Saved entries
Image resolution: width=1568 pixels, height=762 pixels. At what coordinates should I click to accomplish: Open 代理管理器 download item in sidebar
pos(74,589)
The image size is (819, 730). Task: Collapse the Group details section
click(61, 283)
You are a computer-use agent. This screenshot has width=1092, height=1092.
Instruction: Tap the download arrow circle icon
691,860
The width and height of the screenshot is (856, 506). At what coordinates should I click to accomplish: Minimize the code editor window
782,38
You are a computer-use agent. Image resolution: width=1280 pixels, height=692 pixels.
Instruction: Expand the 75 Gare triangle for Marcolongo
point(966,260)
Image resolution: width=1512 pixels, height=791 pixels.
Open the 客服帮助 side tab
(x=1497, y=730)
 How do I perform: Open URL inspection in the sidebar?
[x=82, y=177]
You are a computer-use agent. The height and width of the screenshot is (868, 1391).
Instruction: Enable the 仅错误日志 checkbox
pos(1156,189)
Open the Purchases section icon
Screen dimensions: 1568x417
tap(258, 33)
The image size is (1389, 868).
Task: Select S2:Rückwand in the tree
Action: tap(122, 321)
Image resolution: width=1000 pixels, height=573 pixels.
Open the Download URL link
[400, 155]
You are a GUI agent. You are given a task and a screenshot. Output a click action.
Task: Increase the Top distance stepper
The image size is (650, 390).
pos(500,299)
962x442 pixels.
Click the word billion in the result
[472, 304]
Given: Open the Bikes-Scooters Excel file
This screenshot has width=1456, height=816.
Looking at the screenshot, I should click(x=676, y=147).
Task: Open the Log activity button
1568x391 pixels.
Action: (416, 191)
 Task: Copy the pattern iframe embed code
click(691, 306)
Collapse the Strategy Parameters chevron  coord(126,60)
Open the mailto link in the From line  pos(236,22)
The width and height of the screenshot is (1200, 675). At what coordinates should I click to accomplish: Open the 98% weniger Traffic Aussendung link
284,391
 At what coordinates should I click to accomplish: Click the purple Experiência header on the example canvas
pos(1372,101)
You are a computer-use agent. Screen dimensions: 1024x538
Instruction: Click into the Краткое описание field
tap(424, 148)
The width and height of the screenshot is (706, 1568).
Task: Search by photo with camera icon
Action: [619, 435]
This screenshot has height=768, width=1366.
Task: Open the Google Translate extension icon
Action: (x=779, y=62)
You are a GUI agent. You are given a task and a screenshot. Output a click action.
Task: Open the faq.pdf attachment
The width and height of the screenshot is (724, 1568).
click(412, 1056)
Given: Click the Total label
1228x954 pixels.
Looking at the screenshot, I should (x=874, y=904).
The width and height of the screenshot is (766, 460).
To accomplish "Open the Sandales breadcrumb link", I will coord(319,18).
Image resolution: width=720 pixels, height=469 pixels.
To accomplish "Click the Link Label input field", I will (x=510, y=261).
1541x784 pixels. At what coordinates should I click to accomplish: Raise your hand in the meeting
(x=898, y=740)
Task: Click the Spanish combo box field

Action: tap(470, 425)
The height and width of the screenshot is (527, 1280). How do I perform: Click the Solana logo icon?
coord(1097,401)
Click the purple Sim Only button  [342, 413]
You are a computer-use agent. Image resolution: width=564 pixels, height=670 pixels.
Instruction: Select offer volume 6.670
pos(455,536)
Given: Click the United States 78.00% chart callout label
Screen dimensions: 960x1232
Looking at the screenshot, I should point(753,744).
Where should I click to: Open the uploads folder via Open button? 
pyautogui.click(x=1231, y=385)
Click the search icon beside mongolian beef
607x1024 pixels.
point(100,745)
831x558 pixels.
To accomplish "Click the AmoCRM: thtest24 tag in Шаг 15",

*ASSIGNMENT:* Return every line from the one holding "831x558 pixels." through the end of the data, exactly as it appears, with both ends kept and nothing else.

*ANSWER BOX:*
831x558 pixels.
To accomplish "Click the AmoCRM: thtest24 tag in Шаг 15",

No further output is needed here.